READING TEXT>
*** Begin section ***

|One of the major threats to rhino populations is habitat loss. Throughout the years, more and more land is cleared for agriculture, leaving less available for them / Photo by: JONATHAN PLEDGER via Shutterstock|
There was a time when rhinos roamed freely on Earth. These giants have been around for more than 40 million years – far longer than humans. They are solid proof of prehistoric times, a glimpse of life in the Pleistocene, and a relic from a long-ago era. However, rhinos are more than just a time capsule.
Previous studies show that rhinos, just like other large species, are key distributors of nutrients in the hydrological cycle. They also play an important role in tourism as one of the “Big Five” game animals, alongside the lion, leopard, elephant, and Cape buffalo. Unfortunately, their time on our planet can soon be over as rhinos are listed among critically endangered species. At the start of the 20th century, there were over 500,000 rhinos. Now, less than 30,000 rhinos are living in the wild.
According to Helping Rhinos, an organization that applies an innovative and forward-thinking approach to conservation, two out of three rhino species are found in Asia and are critically endangered – the Javan and Sumatran rhino. Reports show that there are only 65 Javan rhinos and around 100 Sumatran rhinos. The Black rhino is also critically endangered with only around 5,000 remaining in the wild.
One of the major threats to rhino populations is habitat loss. Throughout the years, more and more land is cleared for agriculture, leaving less available for them. These animals need a large area where they can roam and live peacefully. If rhino populations end up fragmented, the chances of successful breeding and recovery will decline further. However, the principal cause of the species’ endangerment and decline is the illegal hunting of their horns.
Illegal Poaching of Rhino Horn
Since 2007, the poaching and illegal trafficking of rhino horn have increased. This remains one of the major reasons why they are endangered today. While rhino horns are widely used in traditional Chinese medicine, it has become a status symbol to display success and wealth. South Africa holds almost 80% of the world’s rhinos and has been the country hit hardest by poaching criminals. Between 2013 and 2017, there were more than 1,000 rhinos killed each year due to poaching.
The main reason rhino poaching still exists is that it is a huge market. At its peak, rhino horn was selling for up to $65,000 per kg, which is more than the sales of cocaine or gold. The price over recent years has dropped to close to $25,000 per kg. Nonetheless, many organized criminal gangs and hunters are still hunting these species as they are well-equipped to track and kill rhinos.
Although the rhino horn trade has been banned under the Convention on International Trade in Endangered Species (CITES) since 1977, the market for rhino horn is still increasing. Studies done by illegal wildlife trade organizations reveal that the demand for rhino horn is independent of price. This means that no matter what the price is, people would still buy the rhino horns to show off their wealth. Consumers even prefer wild rhino horn over farmed rhino horn. They are not concerned about the dwindling rhino populations. This suggests that the demand for rhino horn will continue because people’s beliefs are firmly entrenched.

*** End section ***

PROBLEM 1> According to the rhino article, how many rhinos were there at the start of the 20th century?
PROBLEM 2>
Do these statements agree with the rhino article? Answer yes or no for each, quoting the words that decide it.
(a) The Black rhino is critically endangered, with around 5,000 left in the wild.
(b) The rhino horn trade has been banned under CITES since 2007.
(c) Consumers prefer farmed rhino horn to wild rhino horn.
PROBLEM 3> Carry the rhino article on past its final sentence.
Nothing in the listing after this rhino article is needed.

DATA SHOWN>
*** Begin section ***

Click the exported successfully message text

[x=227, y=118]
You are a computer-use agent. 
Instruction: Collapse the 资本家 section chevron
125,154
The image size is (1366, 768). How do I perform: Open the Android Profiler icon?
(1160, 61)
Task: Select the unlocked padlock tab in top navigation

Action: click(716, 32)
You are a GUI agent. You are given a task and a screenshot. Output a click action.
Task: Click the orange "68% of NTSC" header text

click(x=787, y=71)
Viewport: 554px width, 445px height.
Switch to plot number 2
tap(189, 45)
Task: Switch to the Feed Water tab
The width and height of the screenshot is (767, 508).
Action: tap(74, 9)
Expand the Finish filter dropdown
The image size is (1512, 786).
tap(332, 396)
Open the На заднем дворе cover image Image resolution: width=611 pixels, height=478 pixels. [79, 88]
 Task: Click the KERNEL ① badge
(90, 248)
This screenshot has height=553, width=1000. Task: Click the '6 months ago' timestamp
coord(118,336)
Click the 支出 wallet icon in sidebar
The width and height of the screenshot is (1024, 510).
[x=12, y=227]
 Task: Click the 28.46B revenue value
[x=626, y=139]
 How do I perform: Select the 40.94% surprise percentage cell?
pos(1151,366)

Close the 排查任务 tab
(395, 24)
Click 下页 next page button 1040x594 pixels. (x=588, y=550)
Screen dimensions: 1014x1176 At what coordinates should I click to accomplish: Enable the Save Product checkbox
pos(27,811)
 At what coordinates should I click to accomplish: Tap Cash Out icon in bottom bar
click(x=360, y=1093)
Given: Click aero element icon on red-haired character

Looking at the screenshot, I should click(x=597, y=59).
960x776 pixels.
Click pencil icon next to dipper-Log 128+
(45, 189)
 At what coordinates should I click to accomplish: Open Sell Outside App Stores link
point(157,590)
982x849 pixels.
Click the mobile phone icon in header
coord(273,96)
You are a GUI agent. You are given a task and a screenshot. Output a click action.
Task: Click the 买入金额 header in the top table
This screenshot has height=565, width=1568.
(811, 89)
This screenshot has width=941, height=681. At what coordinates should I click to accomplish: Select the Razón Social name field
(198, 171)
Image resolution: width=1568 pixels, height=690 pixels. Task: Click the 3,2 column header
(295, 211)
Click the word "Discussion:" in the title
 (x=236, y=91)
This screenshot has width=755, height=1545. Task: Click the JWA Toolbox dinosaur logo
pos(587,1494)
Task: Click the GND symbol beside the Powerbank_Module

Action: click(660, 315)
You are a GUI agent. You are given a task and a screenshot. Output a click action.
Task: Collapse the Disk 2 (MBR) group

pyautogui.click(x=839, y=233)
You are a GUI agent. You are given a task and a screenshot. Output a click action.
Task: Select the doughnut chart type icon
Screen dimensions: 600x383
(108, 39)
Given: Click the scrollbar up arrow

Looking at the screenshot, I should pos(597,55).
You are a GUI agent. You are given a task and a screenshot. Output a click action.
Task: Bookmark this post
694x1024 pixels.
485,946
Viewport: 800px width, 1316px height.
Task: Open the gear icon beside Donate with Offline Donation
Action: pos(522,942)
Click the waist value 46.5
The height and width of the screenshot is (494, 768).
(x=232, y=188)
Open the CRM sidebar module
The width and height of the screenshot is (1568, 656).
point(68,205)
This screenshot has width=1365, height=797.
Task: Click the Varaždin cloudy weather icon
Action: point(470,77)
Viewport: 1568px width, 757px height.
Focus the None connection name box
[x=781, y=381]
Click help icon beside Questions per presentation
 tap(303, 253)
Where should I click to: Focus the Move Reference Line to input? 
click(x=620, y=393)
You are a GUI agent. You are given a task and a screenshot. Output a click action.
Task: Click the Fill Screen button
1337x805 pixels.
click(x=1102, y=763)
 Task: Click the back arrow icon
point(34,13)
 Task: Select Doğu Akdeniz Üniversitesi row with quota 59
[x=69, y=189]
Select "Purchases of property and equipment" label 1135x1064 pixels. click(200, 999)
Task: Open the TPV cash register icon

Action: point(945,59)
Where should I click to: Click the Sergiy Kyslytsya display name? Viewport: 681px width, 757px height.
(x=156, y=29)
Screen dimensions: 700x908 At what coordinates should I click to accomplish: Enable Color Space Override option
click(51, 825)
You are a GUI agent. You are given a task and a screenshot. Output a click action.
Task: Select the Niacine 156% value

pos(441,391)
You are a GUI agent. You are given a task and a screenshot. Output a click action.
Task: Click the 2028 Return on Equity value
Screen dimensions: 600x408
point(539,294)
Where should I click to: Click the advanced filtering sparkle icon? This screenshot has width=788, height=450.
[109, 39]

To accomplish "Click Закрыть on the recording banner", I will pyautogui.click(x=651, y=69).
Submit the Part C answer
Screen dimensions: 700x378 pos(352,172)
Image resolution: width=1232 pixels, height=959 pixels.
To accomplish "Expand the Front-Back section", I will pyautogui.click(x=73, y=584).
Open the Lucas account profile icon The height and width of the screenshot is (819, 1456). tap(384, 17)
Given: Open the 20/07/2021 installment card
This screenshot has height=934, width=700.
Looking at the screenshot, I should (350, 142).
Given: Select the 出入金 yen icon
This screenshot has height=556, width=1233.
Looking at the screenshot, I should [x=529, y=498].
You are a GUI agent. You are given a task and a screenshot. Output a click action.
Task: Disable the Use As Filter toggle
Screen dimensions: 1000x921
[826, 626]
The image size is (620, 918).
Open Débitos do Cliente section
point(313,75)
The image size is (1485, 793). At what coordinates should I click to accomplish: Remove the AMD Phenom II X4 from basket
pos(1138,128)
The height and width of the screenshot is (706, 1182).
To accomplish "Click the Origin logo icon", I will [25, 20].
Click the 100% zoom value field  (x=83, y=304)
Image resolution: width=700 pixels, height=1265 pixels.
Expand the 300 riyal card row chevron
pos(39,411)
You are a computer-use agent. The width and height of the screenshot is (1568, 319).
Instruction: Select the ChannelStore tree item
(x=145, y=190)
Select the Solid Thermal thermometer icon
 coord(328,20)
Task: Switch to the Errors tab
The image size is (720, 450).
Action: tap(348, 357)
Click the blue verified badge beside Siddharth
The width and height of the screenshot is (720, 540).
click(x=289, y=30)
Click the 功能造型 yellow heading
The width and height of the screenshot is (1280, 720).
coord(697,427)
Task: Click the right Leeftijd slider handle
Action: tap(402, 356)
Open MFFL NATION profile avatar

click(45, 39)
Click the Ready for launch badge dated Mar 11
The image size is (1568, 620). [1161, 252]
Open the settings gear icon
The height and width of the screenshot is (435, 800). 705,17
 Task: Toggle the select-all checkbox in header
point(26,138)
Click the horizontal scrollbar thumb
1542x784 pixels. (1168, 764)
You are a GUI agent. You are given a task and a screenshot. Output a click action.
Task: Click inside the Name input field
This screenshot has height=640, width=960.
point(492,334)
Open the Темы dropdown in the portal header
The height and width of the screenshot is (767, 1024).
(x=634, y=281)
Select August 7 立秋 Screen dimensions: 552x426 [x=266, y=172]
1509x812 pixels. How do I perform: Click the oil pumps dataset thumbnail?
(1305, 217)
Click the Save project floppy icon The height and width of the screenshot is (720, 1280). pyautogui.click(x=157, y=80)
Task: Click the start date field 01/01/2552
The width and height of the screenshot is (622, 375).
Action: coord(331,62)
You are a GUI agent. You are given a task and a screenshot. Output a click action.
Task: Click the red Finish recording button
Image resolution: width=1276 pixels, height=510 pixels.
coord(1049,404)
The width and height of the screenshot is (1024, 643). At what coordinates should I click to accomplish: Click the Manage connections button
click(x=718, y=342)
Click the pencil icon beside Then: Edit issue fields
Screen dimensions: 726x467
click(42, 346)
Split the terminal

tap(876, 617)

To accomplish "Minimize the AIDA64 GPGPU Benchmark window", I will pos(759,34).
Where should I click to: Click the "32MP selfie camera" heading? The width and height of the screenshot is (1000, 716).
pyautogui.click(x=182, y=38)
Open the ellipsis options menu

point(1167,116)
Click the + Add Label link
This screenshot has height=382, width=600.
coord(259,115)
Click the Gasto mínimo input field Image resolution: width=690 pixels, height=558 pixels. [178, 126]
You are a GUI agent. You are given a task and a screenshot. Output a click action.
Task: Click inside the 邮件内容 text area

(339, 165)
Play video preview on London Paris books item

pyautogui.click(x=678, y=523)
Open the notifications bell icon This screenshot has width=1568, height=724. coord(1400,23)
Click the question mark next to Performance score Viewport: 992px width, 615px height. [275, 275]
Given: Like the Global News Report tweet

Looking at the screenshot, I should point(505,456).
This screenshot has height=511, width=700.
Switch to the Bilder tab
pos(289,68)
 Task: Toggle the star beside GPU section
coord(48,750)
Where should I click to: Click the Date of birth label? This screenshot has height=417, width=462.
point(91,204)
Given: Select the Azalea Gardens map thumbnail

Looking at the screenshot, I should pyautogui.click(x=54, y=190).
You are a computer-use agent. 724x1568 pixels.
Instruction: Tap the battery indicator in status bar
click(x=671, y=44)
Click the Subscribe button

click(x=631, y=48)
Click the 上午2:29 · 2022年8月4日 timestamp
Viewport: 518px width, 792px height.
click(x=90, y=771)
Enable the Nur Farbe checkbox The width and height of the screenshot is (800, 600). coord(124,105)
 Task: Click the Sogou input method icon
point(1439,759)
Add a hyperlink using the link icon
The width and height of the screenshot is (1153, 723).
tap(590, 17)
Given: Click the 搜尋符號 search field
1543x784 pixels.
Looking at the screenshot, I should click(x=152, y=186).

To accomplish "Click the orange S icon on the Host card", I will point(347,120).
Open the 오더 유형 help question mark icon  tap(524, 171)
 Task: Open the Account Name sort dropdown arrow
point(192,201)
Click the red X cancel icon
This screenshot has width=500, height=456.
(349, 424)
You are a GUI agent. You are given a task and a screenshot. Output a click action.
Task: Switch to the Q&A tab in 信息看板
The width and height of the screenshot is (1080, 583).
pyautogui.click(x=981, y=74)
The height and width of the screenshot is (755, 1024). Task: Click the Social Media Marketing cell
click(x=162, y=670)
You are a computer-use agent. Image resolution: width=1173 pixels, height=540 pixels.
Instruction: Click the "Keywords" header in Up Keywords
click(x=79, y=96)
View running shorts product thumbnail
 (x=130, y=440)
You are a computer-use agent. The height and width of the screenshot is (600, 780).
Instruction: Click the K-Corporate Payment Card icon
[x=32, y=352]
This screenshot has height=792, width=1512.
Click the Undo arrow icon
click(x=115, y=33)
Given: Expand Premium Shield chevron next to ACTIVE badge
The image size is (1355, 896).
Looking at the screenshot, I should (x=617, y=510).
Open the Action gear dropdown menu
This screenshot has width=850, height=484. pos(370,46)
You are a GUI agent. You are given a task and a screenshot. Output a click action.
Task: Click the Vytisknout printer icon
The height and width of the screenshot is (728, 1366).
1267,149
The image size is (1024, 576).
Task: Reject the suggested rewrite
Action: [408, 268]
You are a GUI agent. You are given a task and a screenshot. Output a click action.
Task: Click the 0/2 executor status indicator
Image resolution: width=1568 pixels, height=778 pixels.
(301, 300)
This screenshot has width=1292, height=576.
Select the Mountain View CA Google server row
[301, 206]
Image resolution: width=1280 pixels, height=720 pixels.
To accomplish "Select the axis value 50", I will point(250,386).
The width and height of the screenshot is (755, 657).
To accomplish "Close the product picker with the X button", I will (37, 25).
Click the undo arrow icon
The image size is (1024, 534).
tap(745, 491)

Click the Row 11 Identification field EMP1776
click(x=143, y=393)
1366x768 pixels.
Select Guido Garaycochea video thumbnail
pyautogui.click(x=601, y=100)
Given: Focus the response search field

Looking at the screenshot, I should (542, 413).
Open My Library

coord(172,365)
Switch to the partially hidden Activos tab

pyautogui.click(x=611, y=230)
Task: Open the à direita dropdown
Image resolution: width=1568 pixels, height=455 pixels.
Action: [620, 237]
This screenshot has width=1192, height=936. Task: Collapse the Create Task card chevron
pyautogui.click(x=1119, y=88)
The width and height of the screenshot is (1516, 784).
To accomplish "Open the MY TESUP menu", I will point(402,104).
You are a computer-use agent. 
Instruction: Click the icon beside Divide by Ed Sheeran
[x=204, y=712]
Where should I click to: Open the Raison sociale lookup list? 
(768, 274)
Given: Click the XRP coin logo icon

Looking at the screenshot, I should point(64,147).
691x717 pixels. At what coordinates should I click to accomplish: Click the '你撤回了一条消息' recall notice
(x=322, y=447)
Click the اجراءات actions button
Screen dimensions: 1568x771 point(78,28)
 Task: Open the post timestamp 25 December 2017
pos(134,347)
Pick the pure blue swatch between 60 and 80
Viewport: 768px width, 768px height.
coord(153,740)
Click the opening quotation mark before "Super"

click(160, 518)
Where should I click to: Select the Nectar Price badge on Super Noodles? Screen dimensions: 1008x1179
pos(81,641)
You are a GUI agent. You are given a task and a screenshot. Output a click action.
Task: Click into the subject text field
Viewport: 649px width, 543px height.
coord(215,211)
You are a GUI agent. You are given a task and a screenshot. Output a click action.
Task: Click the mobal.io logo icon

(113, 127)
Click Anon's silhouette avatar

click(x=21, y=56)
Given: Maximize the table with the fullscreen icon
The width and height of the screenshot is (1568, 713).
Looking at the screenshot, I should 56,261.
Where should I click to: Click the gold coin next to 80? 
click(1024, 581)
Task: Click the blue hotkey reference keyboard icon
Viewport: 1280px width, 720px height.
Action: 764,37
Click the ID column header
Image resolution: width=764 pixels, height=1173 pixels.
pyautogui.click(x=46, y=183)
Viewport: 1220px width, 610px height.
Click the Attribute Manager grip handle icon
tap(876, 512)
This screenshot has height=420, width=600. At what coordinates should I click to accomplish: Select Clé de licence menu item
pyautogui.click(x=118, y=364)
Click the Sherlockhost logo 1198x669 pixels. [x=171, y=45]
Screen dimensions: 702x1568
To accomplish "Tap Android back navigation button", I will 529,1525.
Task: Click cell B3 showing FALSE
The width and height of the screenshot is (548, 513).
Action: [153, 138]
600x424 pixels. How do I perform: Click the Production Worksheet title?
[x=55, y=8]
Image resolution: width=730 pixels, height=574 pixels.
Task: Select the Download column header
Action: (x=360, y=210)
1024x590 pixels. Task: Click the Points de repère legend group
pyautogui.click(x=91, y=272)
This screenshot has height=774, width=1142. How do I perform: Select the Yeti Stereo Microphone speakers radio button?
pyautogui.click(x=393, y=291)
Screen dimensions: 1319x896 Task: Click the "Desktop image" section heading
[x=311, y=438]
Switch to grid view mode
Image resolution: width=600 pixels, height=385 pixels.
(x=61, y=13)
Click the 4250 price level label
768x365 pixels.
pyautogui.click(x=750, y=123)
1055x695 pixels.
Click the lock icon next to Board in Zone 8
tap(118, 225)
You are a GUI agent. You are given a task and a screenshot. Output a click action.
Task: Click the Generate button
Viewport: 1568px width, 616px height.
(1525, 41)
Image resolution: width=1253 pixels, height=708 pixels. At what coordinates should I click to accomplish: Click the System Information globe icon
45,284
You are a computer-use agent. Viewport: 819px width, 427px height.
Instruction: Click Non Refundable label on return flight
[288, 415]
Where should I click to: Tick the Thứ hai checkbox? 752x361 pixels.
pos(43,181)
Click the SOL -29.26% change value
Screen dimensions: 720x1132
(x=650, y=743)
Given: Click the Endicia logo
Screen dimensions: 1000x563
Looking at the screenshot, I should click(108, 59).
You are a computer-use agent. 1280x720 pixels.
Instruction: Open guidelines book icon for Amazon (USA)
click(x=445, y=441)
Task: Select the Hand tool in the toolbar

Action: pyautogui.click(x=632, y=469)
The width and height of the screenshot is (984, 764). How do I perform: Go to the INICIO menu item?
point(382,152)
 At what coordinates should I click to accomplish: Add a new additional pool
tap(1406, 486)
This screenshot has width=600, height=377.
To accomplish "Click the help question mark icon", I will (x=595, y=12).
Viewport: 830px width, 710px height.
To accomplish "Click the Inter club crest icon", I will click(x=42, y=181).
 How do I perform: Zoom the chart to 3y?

*** End section ***

EXPECTED ANSWER 1> Over 500,000.

EXPECTED ANSWER 2>
(a) Yes: "The Black rhino is also critically endangered with only around 5,000 remaining in the wild."
(b) No: "the rhino horn trade has been banned under the Convention on International Trade in Endangered Species (CITES) since 1977"
(c) No: "Consumers even prefer wild rhino horn over farmed rhino horn."

EXPECTED ANSWER 3>
Fake Rhino Horns
Over the years, some governments and advocates have been initiating efforts to stop illegal poaching to save the rhino populations. Recently, researchers at the University of Oxford and Fudan University in China have discovered a way of creating fake rhino horn cheaply from horsehair. According to BBC, a British free-to-air television news channel, they have developed a technique to make fakes that would “confuse the trade.” This is after experts suggested to “swamp the market with fakes.”
“The economists seem to think that if you flood the market with substitutes, the price will drop. If the price drops and the penalty of having rhino horn are still very high, then the value proposition changes for the trader,” Prof Fritz Vollrath, the co-author of the research at the University of Oxford, said.
The researchers decided to use horsehair because horses are a close cousin to the rhinos. They used a silk-based substance as “glue” that can emulate the material. According to The Guardian, a British daily newspaper, Vollrath stated that the end material can easily be molded into a rhino horn shape. These fake rhino horns are not only easy to make but also relatively cheap. While there have been previous ideas for a fake horn, this project aims to achieve a material that can be cheaply mass-produced.
In 2015, San Francisco-based startup Pembient had planned to bioengineer fake rhino horn that artists could carve into lifestyle items, including liberation cups, jewelry, and chopsticks. However, many conservationists criticized this idea because they believed that fake rhino horns wouldn't solve the poaching problem and could even worsen it.
The recent study has also received some backlash. Dr. Richard Thomas from the wildlife organization Traffic stated it can pose considerable risks. “Pushing a synthetic alternative could help to reinforce the perception that rhino horn is a desirable commodity, thus perpetuating existing demand, while presenting consumers with a synthetic alternative may actually stimulate demand for the real thing, thus exacerbating the existing situation,” he said.
Instead, experts stated that the best way to solve rhino poaching is to reduce its demand. This could be achieved by changing long-term consumer behavior as well as through strong enforcement measures.